After all, what was the Chips and Science Act for? One big reason for this big investment, supposedly, was to bring thousands of new jobs to America. The Biden administration awarded Intel an $8.5 billion grant, plus $11 billion in favorable loans, based on Intel’s claim that it would create 20,000 temporary construction jobs and 10,000 more permanent manufacturing positions.

Meanwhile, since 1990, Intel has spent $152 billion on stock buybacks. It has chosen to use its revenues to buy up its own shares, rather than investing in the company’s future. Stock buybacks boost the prices of a company’s shares and enrich its top executives and major Wall Street investors. They do not increase the worth of the company. Hey, why not grab more taxpayer money, buy back more shares, and shove the gains in your pocket as fast as possible? Isn’t that what all those corporate donations are for?

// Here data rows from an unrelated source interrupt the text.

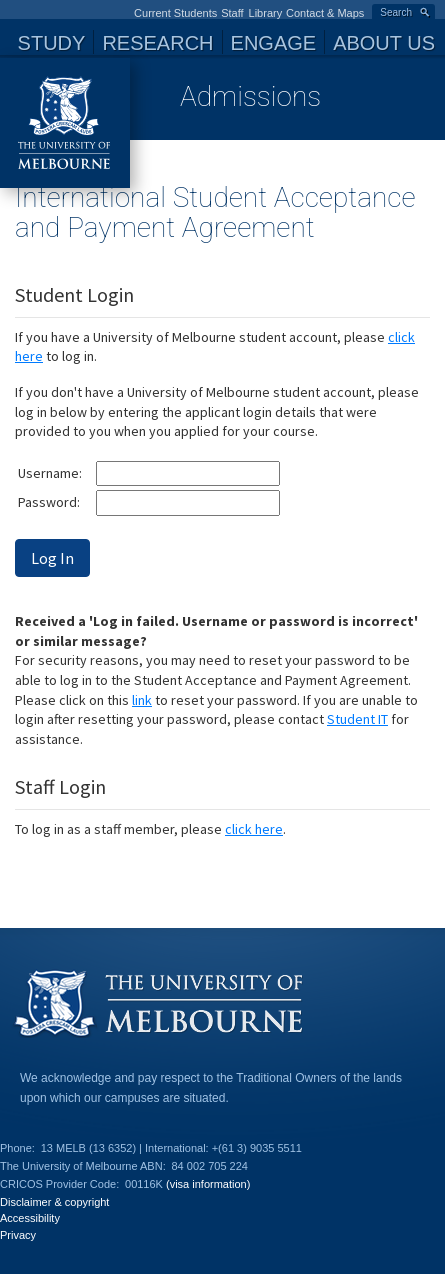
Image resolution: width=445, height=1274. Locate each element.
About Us (384, 43)
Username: (50, 473)
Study (52, 43)
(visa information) (208, 1184)
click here (254, 829)
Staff (232, 13)
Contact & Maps (325, 13)
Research (157, 43)
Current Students (175, 13)
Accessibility (30, 1218)
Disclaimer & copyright (54, 1202)
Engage (274, 43)
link (142, 700)
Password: (49, 502)
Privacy (18, 1235)
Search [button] (396, 12)
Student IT (357, 719)
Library (266, 13)
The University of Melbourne (65, 123)
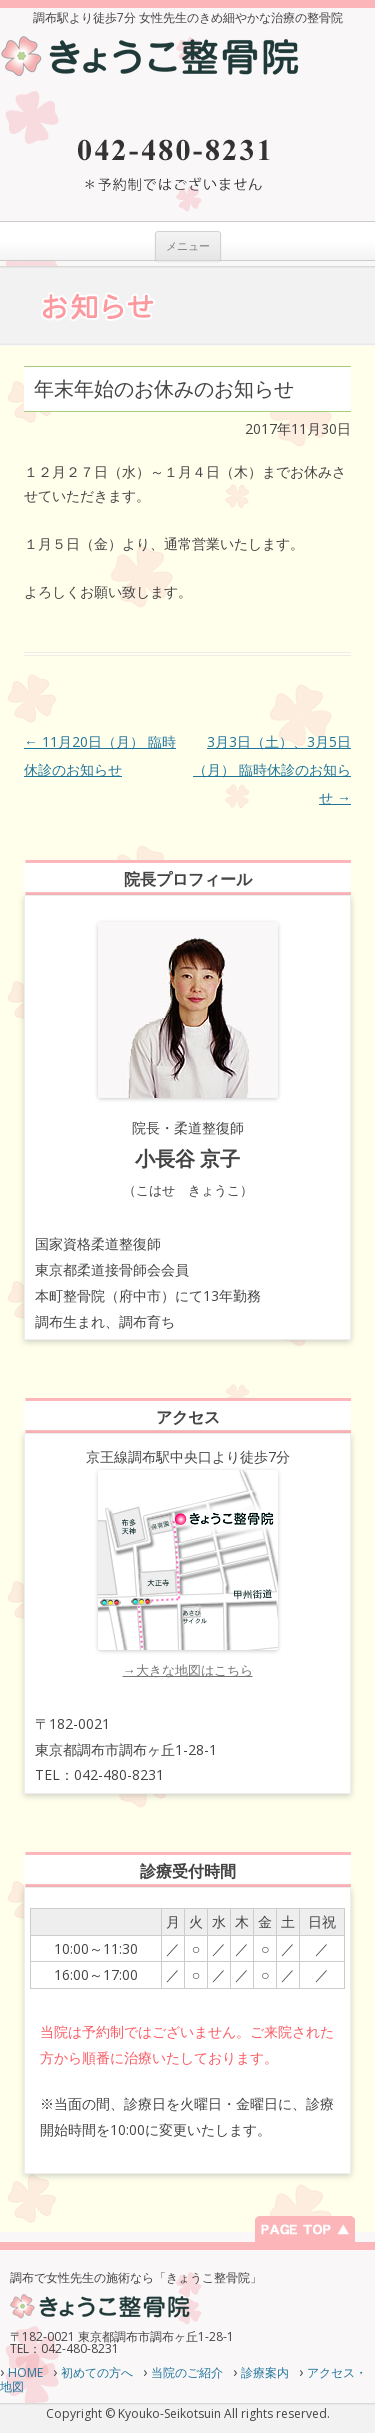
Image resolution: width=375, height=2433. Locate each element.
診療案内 (265, 2372)
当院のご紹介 (187, 2372)
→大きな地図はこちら (188, 1670)
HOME (25, 2372)
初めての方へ (97, 2372)
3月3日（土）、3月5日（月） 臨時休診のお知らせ (272, 769)
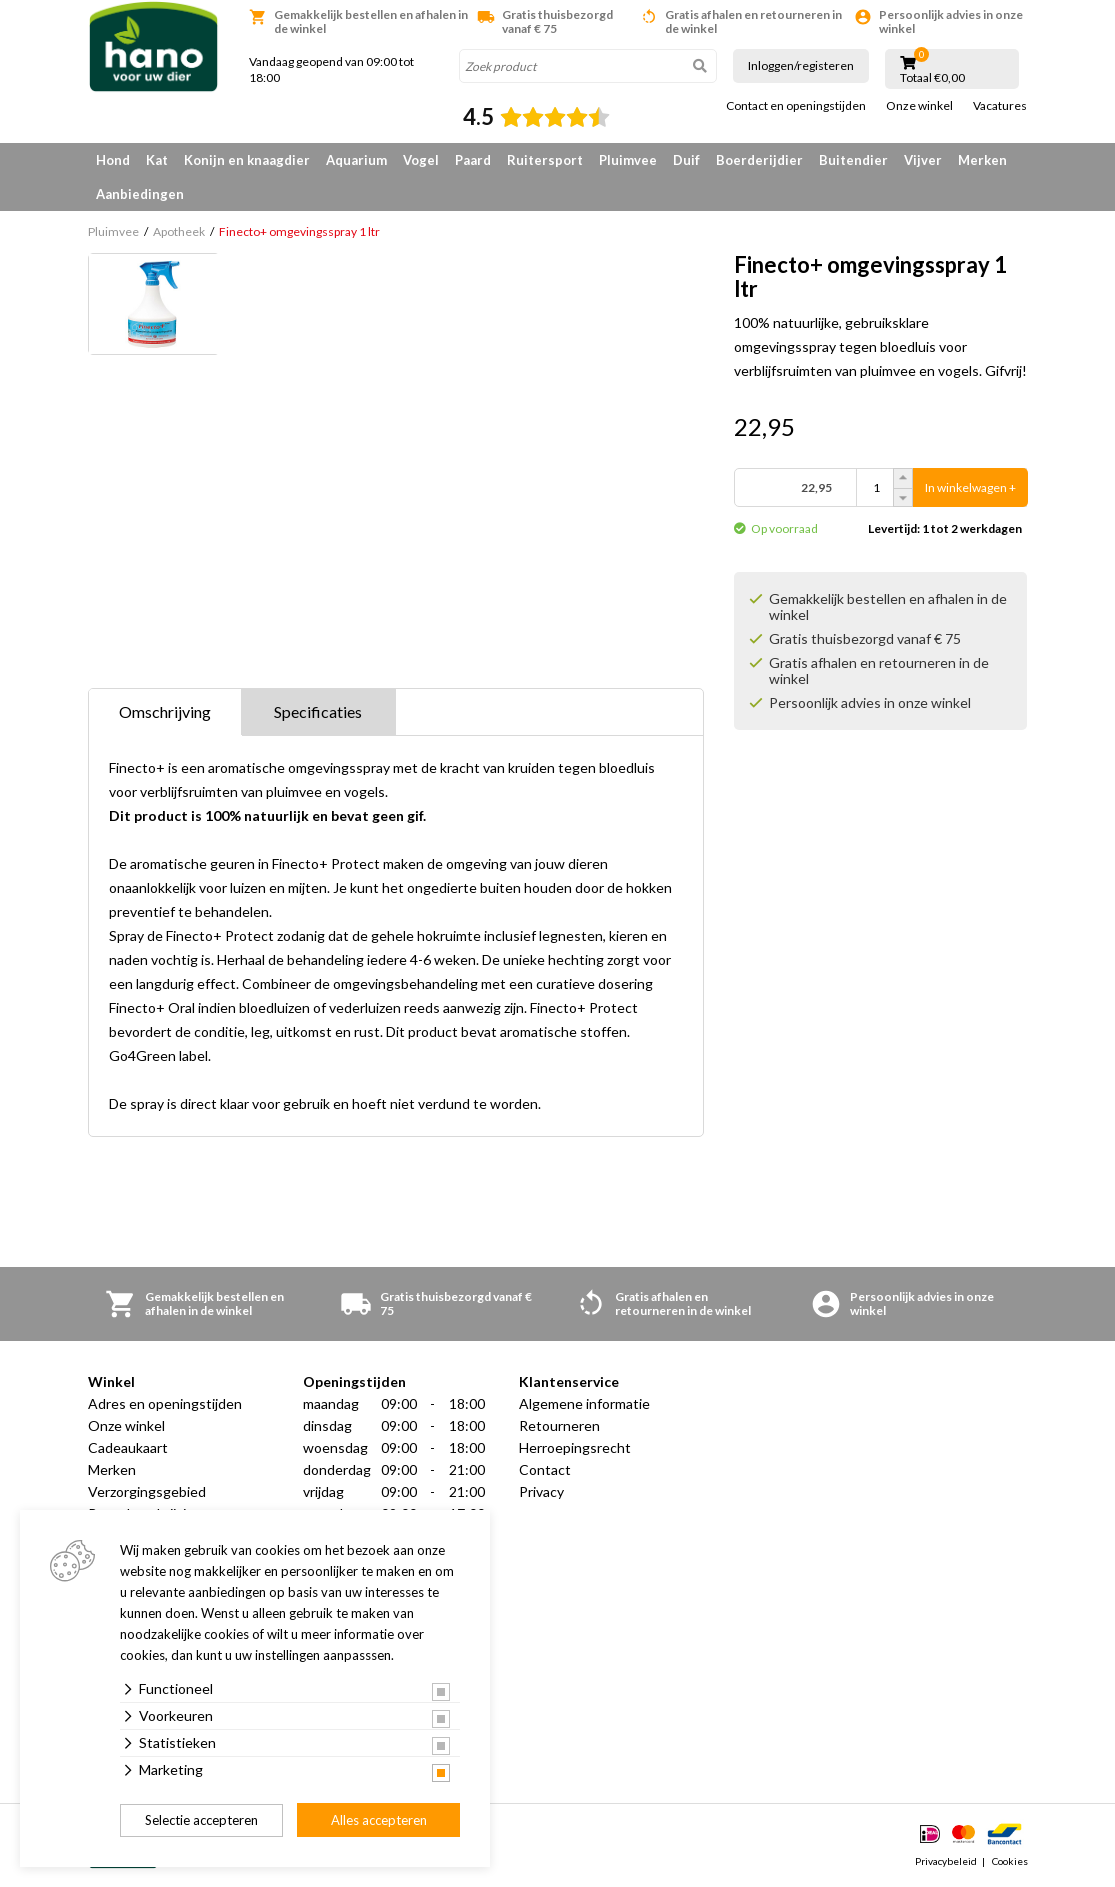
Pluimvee (628, 160)
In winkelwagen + (970, 487)
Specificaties (318, 711)
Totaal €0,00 (932, 78)
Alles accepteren (379, 1820)
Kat (157, 160)
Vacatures (1000, 106)
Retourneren (559, 1425)
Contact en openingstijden (796, 106)
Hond (113, 160)
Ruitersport (545, 160)
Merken (982, 160)
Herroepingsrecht (575, 1447)
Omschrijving (165, 711)
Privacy (541, 1491)
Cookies (1010, 1861)
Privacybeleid (946, 1861)
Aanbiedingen (140, 194)
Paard (473, 160)
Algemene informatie (584, 1403)
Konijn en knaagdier (247, 160)
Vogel (421, 160)
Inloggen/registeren (801, 65)
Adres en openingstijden (165, 1403)
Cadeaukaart (128, 1447)
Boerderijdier (759, 160)
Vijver (923, 160)
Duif (686, 160)
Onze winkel (919, 106)
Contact (545, 1469)
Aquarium (356, 160)
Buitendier (853, 160)
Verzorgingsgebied (147, 1491)
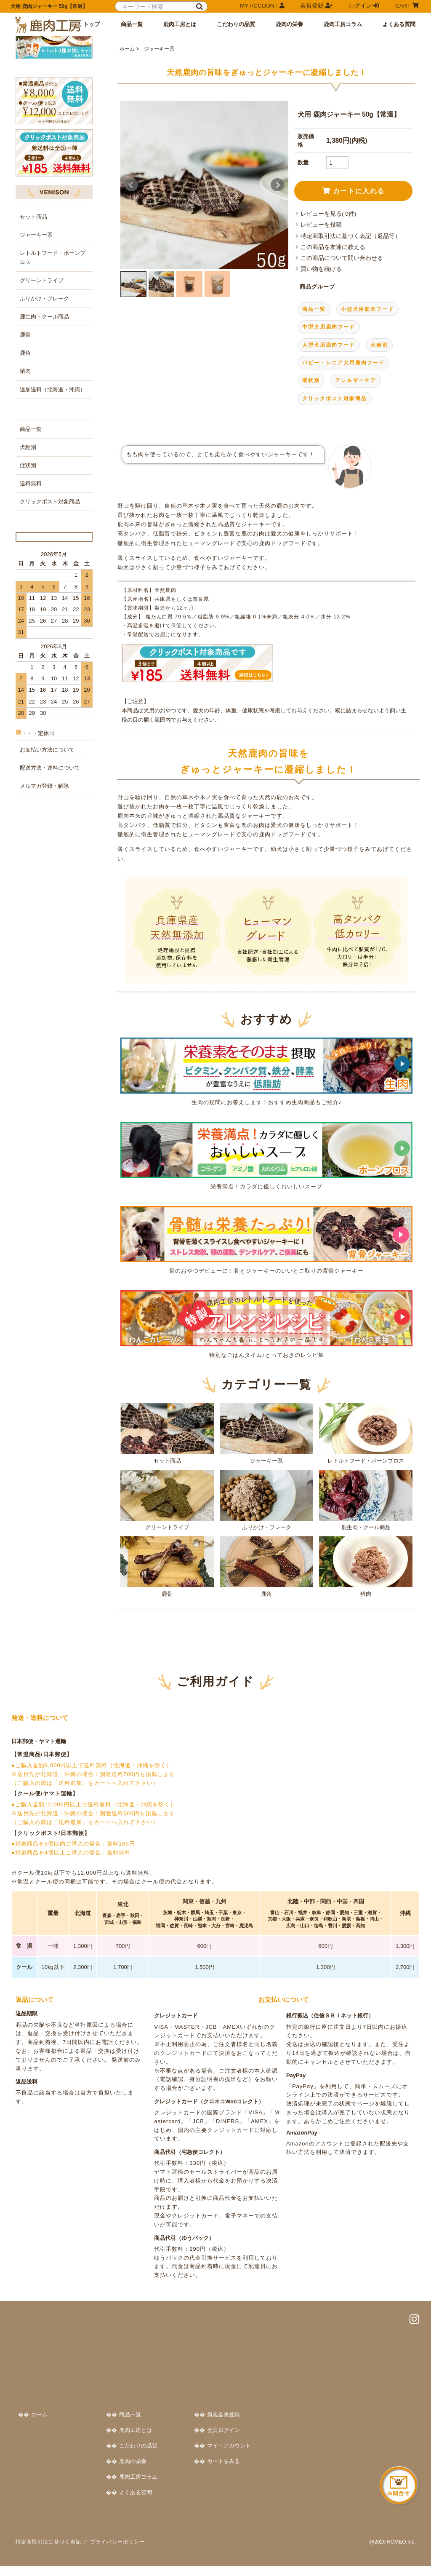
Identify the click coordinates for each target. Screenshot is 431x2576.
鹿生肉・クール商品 (365, 1595)
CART (406, 6)
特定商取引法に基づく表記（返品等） (351, 331)
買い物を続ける (321, 364)
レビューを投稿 (321, 320)
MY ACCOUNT (262, 6)
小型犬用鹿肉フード (367, 404)
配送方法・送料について (50, 926)
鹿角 (266, 1662)
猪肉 (365, 1662)
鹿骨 (167, 1662)
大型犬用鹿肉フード (328, 440)
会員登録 (316, 6)
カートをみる (359, 2460)
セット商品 (167, 1528)
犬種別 (379, 440)
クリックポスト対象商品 (334, 494)
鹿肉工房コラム (343, 24)
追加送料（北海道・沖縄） (52, 527)
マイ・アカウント (365, 2445)
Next (277, 280)
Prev (131, 280)
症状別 (311, 476)
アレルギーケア (355, 476)
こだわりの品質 (236, 24)
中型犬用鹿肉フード (328, 422)
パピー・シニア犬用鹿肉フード (343, 458)
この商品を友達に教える (333, 343)
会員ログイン (359, 2429)
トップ (91, 24)
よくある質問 (399, 24)
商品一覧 (132, 24)
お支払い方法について (47, 908)
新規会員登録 (359, 2413)
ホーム (127, 144)
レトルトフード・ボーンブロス (365, 1528)
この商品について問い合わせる (342, 353)
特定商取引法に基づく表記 (48, 2552)
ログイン (364, 6)
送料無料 (31, 621)
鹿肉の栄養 (289, 24)
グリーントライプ (167, 1595)
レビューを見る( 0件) (328, 309)
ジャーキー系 (158, 144)
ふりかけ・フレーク (266, 1595)
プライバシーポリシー (117, 2552)
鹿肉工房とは (179, 24)
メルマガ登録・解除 (44, 944)
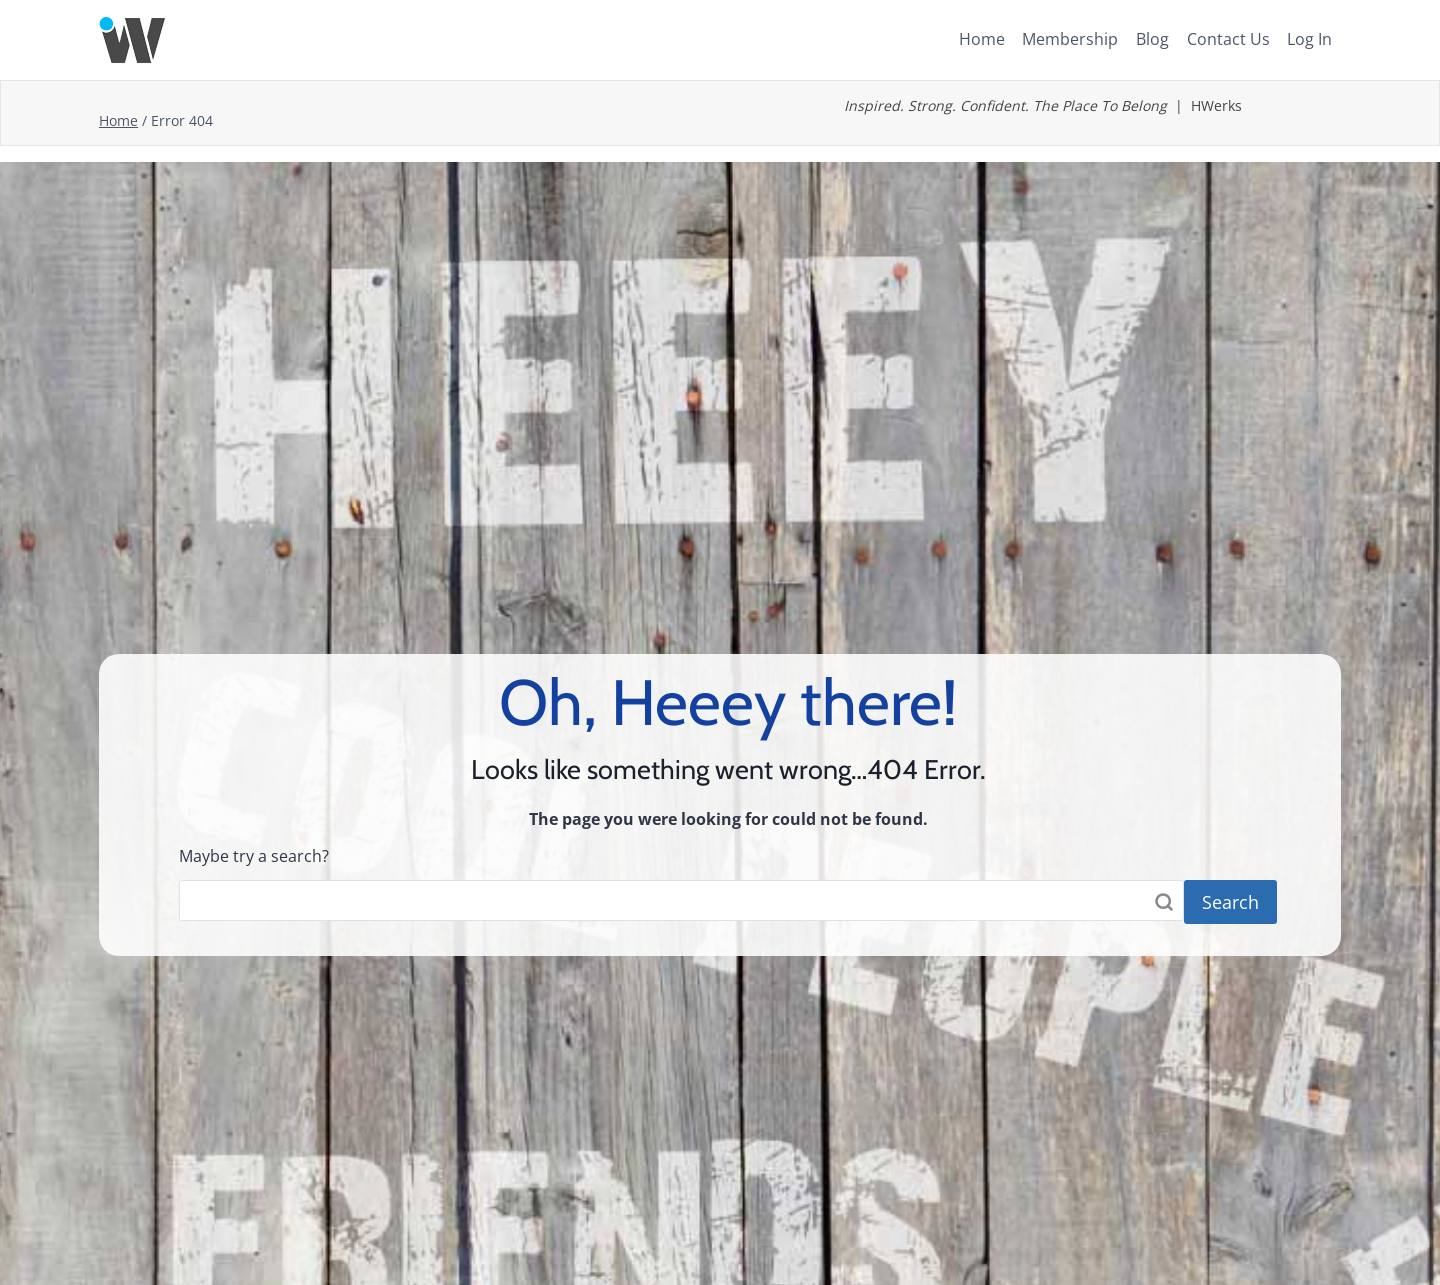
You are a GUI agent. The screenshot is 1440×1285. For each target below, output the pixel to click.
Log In (1309, 39)
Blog (1152, 39)
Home (982, 39)
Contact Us (1228, 39)
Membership (1070, 39)
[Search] (681, 900)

And the jobs? Nothing is guaranteed. In fact, as the Chips Act was moving through Congress, Intel laid off 2,000 workers!

So, instead of giving 24-hour speeches that no one can remember, why don’t a few Democrats get up on the Senate floor and say something like this:

“Now that the United States taxpayers own 10 percent of Intel, let’s make our investment contingent on protecting the livelihoods of working people. Mr. President, tell Intel that during the life of our investment, the company will not be permitted to conduct compulsory layoffs. Only voluntary buyouts will be permitted. Join us in a bill that puts the protection of jobs of working people front and center.”

Shouldn’t all the Democrats and even the Josh Hawley Republicans get behind such job-protecting legislation?

But here’s what comes to mind after writing that sentence: Not a chance! Get real! What are you smoking? I can’t imagine the Democratic leadership embracing such a proposal. Their knees knock at any mention of policies that offend corporations and Wall Street.

That’s why we need a new party of working people. Not a third party, but a true alternative to the corporate-dominated Republicans and Democrats. That’s what 57 percent of the voters of Michigan, Ohio, Pennsylvania, and Wisconsin really want. They want a party that is willing to put working people at the center of economic policy, rather than provide corporations with more taxpayer dollars.

Corporate sycophants will call that socialistic, as if enhancing the jobs and income of working people is a slur. Meanwhile, the super-rich have no problem building gold-plated castles of corporate socialism... to enrich themselves.